• _Problem description_
Below are some records. Reproduce them exactly from their first line through the line with "You are a GUI agent. The screenshot is 1368×2576.", inclusive.

• _The data_
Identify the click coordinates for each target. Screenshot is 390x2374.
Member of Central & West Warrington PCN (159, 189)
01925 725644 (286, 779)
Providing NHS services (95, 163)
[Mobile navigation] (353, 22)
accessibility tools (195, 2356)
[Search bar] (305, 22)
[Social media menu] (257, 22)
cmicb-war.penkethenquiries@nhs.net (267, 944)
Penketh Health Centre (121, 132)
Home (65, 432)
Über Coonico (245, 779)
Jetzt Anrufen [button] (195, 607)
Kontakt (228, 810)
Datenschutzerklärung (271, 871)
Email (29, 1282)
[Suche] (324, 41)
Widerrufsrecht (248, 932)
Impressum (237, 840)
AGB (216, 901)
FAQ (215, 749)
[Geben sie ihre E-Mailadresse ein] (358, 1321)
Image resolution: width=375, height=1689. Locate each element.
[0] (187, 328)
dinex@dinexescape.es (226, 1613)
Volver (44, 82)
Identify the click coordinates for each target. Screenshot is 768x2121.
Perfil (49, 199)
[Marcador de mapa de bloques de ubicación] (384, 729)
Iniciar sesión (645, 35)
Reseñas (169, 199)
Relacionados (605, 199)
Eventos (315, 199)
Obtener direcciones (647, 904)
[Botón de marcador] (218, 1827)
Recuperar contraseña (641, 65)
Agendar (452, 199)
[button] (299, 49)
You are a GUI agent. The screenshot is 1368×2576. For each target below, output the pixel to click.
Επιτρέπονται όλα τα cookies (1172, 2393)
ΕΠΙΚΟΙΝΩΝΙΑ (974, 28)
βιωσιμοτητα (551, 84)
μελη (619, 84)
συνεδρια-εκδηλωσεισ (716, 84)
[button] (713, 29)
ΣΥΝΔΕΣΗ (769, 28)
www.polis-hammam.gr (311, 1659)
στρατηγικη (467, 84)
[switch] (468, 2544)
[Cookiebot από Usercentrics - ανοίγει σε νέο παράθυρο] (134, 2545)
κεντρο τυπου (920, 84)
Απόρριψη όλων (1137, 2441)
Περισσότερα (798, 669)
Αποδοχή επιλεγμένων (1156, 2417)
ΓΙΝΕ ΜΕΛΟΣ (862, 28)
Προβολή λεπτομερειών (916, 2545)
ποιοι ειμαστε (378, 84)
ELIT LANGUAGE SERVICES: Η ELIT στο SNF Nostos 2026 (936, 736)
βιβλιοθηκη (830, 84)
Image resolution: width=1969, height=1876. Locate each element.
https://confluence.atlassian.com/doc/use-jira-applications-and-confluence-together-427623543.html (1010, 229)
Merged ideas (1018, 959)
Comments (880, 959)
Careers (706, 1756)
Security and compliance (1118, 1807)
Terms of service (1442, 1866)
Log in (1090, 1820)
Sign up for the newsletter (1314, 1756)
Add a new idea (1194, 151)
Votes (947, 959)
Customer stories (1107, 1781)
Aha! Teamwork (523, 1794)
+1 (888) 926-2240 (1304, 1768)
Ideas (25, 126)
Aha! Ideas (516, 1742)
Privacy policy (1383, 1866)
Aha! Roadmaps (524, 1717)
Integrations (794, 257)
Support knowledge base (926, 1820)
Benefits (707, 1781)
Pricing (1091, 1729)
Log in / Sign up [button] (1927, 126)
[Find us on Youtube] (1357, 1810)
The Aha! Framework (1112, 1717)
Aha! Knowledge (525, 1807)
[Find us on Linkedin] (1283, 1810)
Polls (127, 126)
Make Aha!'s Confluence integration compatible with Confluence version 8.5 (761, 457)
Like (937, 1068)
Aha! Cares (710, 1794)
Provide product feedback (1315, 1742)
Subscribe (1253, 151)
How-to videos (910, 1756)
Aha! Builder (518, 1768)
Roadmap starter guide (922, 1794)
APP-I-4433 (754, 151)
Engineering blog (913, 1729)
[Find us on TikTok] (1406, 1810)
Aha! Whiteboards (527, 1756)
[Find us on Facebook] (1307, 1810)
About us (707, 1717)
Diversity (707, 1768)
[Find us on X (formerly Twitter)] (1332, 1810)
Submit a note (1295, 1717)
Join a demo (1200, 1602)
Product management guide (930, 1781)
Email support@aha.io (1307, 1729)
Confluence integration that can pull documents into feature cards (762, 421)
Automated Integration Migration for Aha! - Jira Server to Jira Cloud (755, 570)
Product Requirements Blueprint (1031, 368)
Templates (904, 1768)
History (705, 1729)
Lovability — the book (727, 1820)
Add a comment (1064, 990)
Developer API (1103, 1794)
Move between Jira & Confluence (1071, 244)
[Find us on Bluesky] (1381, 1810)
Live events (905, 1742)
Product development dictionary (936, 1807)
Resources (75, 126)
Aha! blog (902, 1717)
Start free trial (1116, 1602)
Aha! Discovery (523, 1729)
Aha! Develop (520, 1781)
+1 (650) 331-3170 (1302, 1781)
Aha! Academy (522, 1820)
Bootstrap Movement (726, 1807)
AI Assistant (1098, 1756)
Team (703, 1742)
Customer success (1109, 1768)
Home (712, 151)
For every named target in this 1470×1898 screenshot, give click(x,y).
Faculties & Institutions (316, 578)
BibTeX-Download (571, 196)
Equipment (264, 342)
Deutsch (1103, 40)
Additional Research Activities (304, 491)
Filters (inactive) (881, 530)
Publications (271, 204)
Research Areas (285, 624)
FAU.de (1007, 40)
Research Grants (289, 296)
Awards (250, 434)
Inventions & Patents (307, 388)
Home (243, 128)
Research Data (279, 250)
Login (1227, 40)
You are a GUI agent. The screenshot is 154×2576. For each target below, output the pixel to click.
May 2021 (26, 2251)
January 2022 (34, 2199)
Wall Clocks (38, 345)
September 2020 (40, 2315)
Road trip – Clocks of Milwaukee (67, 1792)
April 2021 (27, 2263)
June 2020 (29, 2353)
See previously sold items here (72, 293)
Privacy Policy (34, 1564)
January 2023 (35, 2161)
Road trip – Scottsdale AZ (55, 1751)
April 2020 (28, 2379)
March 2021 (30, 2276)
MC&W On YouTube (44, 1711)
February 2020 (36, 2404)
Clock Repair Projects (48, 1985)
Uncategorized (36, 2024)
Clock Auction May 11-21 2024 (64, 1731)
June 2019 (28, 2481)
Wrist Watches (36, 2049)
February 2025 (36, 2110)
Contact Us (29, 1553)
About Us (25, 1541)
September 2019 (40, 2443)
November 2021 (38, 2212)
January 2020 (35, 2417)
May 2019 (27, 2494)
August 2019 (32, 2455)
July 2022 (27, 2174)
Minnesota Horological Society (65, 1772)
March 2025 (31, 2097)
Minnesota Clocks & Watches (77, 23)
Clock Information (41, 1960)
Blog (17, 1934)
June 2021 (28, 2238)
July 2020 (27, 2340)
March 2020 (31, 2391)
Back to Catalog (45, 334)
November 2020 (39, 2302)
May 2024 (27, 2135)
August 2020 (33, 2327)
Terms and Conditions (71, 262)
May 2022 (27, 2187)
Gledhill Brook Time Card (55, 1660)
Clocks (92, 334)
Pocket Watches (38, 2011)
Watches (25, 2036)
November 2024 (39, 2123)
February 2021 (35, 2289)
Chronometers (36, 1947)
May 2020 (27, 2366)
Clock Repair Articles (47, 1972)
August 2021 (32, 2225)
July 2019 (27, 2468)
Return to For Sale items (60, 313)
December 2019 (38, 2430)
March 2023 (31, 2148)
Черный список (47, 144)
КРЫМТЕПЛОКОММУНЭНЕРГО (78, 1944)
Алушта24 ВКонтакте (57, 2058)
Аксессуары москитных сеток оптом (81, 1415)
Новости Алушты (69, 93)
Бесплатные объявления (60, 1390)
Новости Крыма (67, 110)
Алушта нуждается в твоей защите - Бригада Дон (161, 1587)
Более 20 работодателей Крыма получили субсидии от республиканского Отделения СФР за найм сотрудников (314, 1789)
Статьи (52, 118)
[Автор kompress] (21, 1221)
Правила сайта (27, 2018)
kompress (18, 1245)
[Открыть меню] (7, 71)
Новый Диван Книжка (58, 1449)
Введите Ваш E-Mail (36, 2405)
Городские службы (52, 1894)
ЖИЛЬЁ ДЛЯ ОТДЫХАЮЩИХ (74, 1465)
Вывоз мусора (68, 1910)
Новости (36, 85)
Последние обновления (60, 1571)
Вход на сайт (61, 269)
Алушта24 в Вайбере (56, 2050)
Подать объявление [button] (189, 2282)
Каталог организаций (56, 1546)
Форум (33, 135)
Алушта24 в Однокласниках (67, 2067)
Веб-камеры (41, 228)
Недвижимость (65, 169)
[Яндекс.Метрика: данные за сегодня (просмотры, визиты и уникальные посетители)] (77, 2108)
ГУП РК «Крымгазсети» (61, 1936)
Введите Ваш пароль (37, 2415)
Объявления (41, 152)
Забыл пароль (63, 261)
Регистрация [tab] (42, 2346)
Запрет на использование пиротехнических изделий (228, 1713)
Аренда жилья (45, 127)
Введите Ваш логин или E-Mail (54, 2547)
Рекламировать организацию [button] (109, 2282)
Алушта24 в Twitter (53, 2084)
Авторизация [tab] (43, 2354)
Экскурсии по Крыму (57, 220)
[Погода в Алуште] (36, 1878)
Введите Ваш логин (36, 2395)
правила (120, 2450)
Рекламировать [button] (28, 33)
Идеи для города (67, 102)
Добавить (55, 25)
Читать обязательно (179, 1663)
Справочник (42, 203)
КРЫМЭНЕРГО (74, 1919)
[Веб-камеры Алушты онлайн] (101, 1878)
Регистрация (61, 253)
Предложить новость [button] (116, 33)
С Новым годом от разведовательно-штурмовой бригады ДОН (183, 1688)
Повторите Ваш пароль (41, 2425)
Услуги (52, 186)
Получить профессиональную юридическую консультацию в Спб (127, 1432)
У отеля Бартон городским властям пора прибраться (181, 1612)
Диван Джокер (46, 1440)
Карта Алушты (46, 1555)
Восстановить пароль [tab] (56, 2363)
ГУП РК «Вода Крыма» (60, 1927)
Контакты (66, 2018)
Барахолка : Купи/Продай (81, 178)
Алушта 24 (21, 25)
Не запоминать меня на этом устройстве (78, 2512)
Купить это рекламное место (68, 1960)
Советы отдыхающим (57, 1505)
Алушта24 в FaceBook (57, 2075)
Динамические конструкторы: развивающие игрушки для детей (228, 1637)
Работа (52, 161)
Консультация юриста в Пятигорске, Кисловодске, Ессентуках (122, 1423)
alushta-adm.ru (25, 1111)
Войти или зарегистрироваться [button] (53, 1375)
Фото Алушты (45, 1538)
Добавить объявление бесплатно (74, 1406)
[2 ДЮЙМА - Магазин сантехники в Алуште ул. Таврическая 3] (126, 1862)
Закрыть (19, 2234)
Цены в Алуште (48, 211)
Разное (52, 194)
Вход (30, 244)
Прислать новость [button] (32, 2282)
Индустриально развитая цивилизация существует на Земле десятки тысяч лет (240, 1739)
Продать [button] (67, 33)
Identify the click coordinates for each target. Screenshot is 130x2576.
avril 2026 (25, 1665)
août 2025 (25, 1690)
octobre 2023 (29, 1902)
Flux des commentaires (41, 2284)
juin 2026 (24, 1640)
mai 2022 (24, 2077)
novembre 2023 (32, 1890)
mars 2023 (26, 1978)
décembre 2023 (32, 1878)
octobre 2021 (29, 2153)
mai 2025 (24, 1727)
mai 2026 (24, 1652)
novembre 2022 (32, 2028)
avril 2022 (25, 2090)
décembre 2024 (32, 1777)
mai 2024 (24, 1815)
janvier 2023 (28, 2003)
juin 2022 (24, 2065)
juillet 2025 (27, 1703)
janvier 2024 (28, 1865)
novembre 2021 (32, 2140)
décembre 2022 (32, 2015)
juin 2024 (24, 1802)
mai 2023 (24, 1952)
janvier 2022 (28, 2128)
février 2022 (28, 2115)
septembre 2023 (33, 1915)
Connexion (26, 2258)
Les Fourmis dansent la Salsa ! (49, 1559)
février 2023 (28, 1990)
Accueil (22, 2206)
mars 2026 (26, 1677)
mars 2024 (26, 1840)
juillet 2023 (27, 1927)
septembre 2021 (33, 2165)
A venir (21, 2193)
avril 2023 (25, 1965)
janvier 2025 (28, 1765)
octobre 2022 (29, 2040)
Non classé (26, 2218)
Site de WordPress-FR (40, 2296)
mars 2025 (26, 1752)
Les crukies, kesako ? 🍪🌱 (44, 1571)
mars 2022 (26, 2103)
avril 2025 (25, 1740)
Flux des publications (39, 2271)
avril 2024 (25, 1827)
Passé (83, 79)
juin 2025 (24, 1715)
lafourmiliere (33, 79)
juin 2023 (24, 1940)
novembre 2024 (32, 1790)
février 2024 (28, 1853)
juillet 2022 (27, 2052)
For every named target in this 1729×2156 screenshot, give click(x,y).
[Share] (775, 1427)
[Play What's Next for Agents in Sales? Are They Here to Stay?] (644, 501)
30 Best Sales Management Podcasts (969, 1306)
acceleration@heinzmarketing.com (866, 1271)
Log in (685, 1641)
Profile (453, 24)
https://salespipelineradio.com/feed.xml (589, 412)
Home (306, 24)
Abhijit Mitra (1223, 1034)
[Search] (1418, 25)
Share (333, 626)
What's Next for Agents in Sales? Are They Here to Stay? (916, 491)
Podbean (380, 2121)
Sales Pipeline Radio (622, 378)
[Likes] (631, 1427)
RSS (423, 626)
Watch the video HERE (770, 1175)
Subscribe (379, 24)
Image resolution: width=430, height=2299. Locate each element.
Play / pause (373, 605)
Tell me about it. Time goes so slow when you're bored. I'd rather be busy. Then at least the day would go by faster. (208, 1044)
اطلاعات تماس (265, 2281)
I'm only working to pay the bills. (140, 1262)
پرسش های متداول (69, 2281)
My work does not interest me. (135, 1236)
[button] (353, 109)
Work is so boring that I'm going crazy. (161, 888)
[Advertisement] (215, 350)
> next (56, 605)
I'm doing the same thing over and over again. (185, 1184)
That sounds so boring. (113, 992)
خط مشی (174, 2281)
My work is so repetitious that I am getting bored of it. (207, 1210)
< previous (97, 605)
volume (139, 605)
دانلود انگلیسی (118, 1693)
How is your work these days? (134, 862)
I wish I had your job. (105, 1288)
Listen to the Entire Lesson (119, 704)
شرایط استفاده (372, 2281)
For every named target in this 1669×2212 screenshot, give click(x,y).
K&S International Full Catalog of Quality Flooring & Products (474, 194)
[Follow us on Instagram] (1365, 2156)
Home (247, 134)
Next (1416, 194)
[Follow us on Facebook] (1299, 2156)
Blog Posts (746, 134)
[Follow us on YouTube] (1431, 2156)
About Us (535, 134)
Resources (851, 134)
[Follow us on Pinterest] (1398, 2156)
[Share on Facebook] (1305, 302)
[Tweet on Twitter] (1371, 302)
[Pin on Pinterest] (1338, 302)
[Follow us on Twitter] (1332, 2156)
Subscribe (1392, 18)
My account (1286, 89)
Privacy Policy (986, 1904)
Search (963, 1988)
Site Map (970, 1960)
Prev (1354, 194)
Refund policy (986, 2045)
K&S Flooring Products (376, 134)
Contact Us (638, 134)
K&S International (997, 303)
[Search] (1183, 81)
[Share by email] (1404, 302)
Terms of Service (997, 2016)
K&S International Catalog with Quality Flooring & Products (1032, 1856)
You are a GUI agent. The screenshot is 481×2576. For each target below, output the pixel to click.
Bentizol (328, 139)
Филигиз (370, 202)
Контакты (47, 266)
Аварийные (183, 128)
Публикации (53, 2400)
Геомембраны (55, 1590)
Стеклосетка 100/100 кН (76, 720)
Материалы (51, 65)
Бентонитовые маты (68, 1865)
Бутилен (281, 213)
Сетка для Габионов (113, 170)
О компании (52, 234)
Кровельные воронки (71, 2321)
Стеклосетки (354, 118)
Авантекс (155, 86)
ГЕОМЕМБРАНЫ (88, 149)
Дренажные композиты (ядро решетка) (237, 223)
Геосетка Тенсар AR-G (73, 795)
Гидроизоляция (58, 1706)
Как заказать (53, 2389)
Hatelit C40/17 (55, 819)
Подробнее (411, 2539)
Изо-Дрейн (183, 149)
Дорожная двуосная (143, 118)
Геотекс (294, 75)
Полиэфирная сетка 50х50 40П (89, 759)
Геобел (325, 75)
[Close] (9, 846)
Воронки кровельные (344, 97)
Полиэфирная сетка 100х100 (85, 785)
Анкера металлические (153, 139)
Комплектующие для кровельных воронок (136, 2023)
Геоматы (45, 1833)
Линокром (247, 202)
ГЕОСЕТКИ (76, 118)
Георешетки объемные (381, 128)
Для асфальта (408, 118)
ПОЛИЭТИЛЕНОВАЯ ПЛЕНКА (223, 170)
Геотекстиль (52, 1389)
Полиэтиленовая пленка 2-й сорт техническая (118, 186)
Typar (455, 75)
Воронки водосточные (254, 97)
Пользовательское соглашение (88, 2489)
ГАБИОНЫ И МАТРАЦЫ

• _Your response_
Identify the click coordinates for each target. Screenshot is 390x2374.
Member of Central & West Warrington PCN (159, 189)
01925 725644 (286, 779)
Providing NHS services (95, 163)
[Mobile navigation] (353, 22)
accessibility tools (195, 2356)
[Search bar] (305, 22)
[Social media menu] (257, 22)
cmicb-war.penkethenquiries@nhs.net (267, 944)
Penketh Health Centre (121, 132)
Home (65, 432)
Über Coonico (245, 779)
Jetzt Anrufen [button] (195, 607)
Kontakt (228, 810)
Datenschutzerklärung (271, 871)
Email (29, 1282)
[Suche] (324, 41)
Widerrufsrecht (248, 932)
Impressum (237, 840)
AGB (216, 901)
FAQ (215, 749)
[Geben sie ihre E-Mailadresse ein] (358, 1321)
Image resolution: width=375, height=1689. Locate each element.
[0] (187, 328)
dinex@dinexescape.es (226, 1613)
Volver (44, 82)
Identify the click coordinates for each target. Screenshot is 768x2121.
Perfil (49, 199)
[Marcador de mapa de bloques de ubicación] (384, 729)
Iniciar sesión (645, 35)
Reseñas (169, 199)
Relacionados (605, 199)
Eventos (315, 199)
Obtener direcciones (647, 904)
[Botón de marcador] (218, 1827)
Recuperar contraseña (641, 65)
Agendar (452, 199)
[button] (299, 49)
You are a GUI agent. The screenshot is 1368×2576. For each target below, output the pixel to click.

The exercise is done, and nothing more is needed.